Very cool - I think I'll just stick with screws everywhere. 

Thanks for the great advice!


----------



## Brik (Jan 16, 2007)

The reason for nails in the perimeter of the wall sheets is convenience. Start the top row of nails before lifting the sheet, lift and nail home. That will hold it while you in-fill with screws. If you are working by yourself it very difficult to hold a sheet in place, load a screw and drive it home. Possible, but nailing the top edge, as I described, is fast and easy and has no negative consequences. Also we glue the sheets as well 'round here.


----------



## AtlanticWBConst. (May 12, 2006)

Brik said:


> The reason for nails in the perimeter of the wall sheets is convenience. Start the top row of nails before lifting the sheet, lift and nail home. That will hold it while you in-fill with screws. If you are working by yourself it very difficult to hold a sheet in place, load a screw and drive it home. Possible, but nailing the top edge, as I described, is fast and easy and has no negative consequences. Also we glue the sheets as well 'round here.
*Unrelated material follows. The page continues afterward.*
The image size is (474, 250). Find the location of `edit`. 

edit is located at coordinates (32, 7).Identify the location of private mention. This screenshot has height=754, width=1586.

That's how we used to hang sheetrock back in the 80's during the 'condo boom'.... Once the ceilings ('lids') were up.... We'd split up and work alone; we'd hold the 5/8" 12-foot sheet up with our off hand forearm...while smacking the nails in above our head with our other arm.... 30 - 40 sheets a day (ugh), Rock music blaring, pastel colored T-shirts... 
Ah...to be young, with an indestructable back ..... (and yet, so stupid) again.....:wheelchair:


----------